The light snowfall had turned thick and insistent by the time they came out of the forest, however, and the crenellated wall of Brass Castle was almost within arm's reach before they could see it clearly, torches blazing though it was not yet noon. The guards on watch snapped to attention, even if they were not able to see much more than the bright orange livery on the two warhorses as they passed into the corridor of the keep. Borus handed their mounts off to a groom and Percival sighed, as if the smells of cold snow-wet stone, pitch from torches, and mulling wine could not be bested by any other welcome in the whole of Zexen.

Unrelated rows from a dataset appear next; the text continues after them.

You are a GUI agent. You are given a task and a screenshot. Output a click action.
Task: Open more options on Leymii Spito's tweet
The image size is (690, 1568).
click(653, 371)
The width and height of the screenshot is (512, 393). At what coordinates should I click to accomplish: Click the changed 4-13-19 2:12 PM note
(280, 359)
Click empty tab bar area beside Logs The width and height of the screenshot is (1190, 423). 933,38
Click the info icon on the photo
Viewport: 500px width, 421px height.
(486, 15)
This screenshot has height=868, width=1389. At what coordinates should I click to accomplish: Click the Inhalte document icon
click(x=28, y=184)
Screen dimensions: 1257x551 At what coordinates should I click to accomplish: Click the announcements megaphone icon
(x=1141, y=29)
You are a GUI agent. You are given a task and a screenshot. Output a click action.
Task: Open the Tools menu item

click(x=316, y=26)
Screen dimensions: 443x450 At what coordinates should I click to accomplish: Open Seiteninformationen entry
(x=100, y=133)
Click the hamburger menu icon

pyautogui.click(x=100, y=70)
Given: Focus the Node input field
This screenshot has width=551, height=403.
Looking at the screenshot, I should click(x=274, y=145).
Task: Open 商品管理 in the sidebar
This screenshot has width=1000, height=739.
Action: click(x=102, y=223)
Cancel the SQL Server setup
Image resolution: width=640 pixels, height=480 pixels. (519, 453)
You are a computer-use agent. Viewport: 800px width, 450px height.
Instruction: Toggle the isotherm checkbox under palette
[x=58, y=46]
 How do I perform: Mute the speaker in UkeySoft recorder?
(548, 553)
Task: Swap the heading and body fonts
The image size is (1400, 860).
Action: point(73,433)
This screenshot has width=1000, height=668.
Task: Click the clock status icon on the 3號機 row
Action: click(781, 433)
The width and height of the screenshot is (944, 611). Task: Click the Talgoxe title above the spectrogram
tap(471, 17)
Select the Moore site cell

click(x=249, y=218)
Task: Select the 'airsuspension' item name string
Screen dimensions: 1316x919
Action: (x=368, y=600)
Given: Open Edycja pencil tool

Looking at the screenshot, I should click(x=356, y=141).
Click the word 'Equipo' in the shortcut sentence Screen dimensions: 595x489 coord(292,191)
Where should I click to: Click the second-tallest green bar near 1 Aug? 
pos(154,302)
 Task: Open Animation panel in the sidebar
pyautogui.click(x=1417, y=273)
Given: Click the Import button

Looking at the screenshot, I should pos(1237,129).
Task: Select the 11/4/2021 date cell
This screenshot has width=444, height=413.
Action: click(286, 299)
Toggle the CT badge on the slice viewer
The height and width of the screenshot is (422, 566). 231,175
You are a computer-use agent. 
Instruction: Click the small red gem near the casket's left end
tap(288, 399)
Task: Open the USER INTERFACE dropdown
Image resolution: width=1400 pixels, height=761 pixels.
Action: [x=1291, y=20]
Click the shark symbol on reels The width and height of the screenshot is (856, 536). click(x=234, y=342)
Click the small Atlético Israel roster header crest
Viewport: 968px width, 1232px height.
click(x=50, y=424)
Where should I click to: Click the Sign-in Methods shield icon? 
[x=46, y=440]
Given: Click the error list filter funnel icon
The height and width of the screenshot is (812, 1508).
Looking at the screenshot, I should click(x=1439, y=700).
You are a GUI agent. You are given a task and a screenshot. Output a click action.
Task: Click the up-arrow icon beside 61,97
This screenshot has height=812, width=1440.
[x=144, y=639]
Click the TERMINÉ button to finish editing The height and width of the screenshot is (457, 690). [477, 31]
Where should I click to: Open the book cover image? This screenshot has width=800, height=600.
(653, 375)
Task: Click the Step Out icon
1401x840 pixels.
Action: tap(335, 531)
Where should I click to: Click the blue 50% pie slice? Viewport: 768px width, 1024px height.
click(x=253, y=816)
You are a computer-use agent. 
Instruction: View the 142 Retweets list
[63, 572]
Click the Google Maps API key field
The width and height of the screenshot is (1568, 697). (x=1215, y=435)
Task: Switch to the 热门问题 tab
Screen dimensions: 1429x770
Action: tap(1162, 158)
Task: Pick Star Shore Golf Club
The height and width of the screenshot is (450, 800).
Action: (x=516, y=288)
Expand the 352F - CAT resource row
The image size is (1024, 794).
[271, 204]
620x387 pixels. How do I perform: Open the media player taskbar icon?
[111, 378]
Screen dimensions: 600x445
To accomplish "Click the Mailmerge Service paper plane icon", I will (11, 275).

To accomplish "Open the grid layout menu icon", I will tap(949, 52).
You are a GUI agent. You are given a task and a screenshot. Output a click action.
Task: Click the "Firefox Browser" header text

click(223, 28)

"Good to be back, eh?" Borus asked.
"Feels like a thousand years." Percival watched their mounts being led away. "Let's go up and see if the others are in the war room. There's an old wager I want to bring up with Leo."
"You're not supposed to have wagers," Borus said, following him. They had just made it to the niche of the stairwell when Percival heard his name called, a clatter of footsteps, and found his arm clasped by a young man with fair hair and a considerable grip.
"You're here already! Lord Leo and Lord Roland said you wouldn't make it back before dark, but I knew you would get here before then. Lord Borus wouldn't stay away from his hearth any longer than he had to."
Percival blinked. "Louis?" They were of a height, if one was being generous, if not one might say Louis was an inch taller. "Sweet Sadie, lad, I might need that arm later."
Louis released him, apologizing. "Sorry about that, it's just that I thought the weather might keep you."
Percival shook his head, trying to remember now what Louis's voice had sounded like before, when it had come from an area somewhere around Percival's shoulder. "What in the name of the Goddess have they been putting in your food?"
Louis laughed and Percival recognized him at last, the boy he had left behind not so long ago. "Lord Salome asks me the same thing." His smile was a bit nervous, he seemed to be shivering for reasons other than the draft from the passage. "Did Lord Borus tell you my message?"
"I don't know," Percival said, hand to his face to cover the grin. "Borus, was there a message for me?"
"Don't torture the boy, Percival." Borus was mostly interested in stomping snow off his boots. "He'll be in your ranks soon enough and you can do it all you want then."
"Will you?" Louis asked, hands curled tightly at his sides. "Stand vigil with me, I mean, not torture me. Borus already agreed, but there should be two to stand with me."
Percival unhooked the wreath of holly from his belt, placing it lightly in Louis's hands. "Aye, lad. I will."
"Good!" Leo's voice boomed on the old stone walls of the passage as the walkway cleared, servants and soldiers eager to get out of the way of his massive chestnut stallion. "Because otherwise, I'd have to put up with it, and the very notion bores me stiff."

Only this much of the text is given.